Only the lines below starting at the one containing "Click the gold WP circular avatar" and ending at the one containing "Click the Bayern" belong in the answer, each copied exactly.
*** Opening Data extract ***
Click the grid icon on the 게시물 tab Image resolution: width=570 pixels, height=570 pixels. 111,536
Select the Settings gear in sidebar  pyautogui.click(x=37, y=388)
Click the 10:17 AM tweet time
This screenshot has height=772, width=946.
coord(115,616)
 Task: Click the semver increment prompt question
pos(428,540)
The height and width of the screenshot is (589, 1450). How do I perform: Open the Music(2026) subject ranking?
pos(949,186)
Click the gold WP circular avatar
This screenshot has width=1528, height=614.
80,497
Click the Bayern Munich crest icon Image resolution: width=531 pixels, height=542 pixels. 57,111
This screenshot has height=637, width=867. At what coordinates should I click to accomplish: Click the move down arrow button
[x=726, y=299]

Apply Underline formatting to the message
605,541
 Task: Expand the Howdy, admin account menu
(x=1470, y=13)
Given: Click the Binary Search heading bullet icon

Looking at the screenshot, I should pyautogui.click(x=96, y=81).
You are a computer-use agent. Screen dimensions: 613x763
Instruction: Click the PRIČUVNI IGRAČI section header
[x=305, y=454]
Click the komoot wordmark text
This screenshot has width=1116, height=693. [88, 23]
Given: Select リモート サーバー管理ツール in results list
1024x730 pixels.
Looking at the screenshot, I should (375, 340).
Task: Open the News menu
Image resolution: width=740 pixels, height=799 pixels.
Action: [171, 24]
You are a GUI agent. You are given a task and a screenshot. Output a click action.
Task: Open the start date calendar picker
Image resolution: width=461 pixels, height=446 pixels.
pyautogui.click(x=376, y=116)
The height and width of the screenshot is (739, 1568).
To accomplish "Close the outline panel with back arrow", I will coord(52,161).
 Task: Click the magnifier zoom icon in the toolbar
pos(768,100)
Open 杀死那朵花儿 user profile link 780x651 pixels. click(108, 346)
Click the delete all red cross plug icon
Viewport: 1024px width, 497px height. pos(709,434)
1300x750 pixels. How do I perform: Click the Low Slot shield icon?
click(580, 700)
*** Closing Data extract ***
> Solution to the exercise
Click the gold WP circular avatar
This screenshot has width=1528, height=614.
80,497
Click the Bayern Munich crest icon Image resolution: width=531 pixels, height=542 pixels. 57,111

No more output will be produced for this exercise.